Stored items

Content starts

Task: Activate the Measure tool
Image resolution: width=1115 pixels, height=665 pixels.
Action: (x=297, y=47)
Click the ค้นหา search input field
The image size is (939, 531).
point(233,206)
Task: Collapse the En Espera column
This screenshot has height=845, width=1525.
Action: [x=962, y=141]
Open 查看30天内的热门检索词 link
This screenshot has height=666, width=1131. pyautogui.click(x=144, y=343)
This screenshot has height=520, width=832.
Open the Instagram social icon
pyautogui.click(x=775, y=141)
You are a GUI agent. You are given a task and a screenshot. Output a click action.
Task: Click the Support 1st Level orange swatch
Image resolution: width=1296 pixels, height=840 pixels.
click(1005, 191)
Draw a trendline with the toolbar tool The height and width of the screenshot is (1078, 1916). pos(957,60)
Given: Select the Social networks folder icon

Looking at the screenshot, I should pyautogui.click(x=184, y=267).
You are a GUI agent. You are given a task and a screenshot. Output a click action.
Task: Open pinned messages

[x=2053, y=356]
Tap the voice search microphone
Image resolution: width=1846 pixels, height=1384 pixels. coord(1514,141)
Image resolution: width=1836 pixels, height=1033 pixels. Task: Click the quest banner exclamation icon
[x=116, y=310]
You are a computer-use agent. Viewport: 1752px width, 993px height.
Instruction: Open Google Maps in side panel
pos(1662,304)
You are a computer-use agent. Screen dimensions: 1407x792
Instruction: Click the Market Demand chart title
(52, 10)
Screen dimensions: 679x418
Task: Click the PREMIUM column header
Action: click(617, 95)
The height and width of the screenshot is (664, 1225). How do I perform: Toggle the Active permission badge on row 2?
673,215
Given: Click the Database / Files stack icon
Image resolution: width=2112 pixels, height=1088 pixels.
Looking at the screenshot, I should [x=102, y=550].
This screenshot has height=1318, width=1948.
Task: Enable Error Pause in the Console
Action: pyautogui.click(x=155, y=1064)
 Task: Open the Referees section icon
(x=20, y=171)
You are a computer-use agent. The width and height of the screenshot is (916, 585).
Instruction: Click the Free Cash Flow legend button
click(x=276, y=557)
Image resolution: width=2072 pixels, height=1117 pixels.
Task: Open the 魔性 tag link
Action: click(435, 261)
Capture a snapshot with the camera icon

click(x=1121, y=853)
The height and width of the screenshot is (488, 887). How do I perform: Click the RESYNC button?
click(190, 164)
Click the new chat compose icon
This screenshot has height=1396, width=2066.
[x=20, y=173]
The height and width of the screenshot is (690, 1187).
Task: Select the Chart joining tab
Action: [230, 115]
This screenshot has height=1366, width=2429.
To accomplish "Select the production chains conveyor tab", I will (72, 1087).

Content ends

All lines of the data above must be repeated exactly.

Task: Activate the Measure tool
Image resolution: width=1115 pixels, height=665 pixels.
Action: (x=297, y=47)
Click the ค้นหา search input field
The image size is (939, 531).
point(233,206)
Task: Collapse the En Espera column
This screenshot has height=845, width=1525.
Action: [x=962, y=141]
Open 查看30天内的热门检索词 link
This screenshot has height=666, width=1131. pyautogui.click(x=144, y=343)
This screenshot has height=520, width=832.
Open the Instagram social icon
pyautogui.click(x=775, y=141)
You are a GUI agent. You are given a task and a screenshot. Output a click action.
Task: Click the Support 1st Level orange swatch
Image resolution: width=1296 pixels, height=840 pixels.
click(1005, 191)
Draw a trendline with the toolbar tool The height and width of the screenshot is (1078, 1916). pos(957,60)
Given: Select the Social networks folder icon

Looking at the screenshot, I should pyautogui.click(x=184, y=267).
You are a GUI agent. You are given a task and a screenshot. Output a click action.
Task: Open pinned messages

[x=2053, y=356]
Tap the voice search microphone
Image resolution: width=1846 pixels, height=1384 pixels. coord(1514,141)
Image resolution: width=1836 pixels, height=1033 pixels. Task: Click the quest banner exclamation icon
[x=116, y=310]
You are a computer-use agent. Viewport: 1752px width, 993px height.
Instruction: Open Google Maps in side panel
pos(1662,304)
You are a computer-use agent. Screen dimensions: 1407x792
Instruction: Click the Market Demand chart title
(52, 10)
Screen dimensions: 679x418
Task: Click the PREMIUM column header
Action: click(617, 95)
The height and width of the screenshot is (664, 1225). How do I perform: Toggle the Active permission badge on row 2?
673,215
Given: Click the Database / Files stack icon
Image resolution: width=2112 pixels, height=1088 pixels.
Looking at the screenshot, I should [x=102, y=550].
This screenshot has height=1318, width=1948.
Task: Enable Error Pause in the Console
Action: pyautogui.click(x=155, y=1064)
 Task: Open the Referees section icon
(x=20, y=171)
You are a computer-use agent. The width and height of the screenshot is (916, 585).
Instruction: Click the Free Cash Flow legend button
click(x=276, y=557)
Image resolution: width=2072 pixels, height=1117 pixels.
Task: Open the 魔性 tag link
Action: click(435, 261)
Capture a snapshot with the camera icon

click(x=1121, y=853)
The height and width of the screenshot is (488, 887). How do I perform: Click the RESYNC button?
click(190, 164)
Click the new chat compose icon
This screenshot has height=1396, width=2066.
[x=20, y=173]
The height and width of the screenshot is (690, 1187).
Task: Select the Chart joining tab
Action: [230, 115]
This screenshot has height=1366, width=2429.
To accomplish "Select the production chains conveyor tab", I will (72, 1087).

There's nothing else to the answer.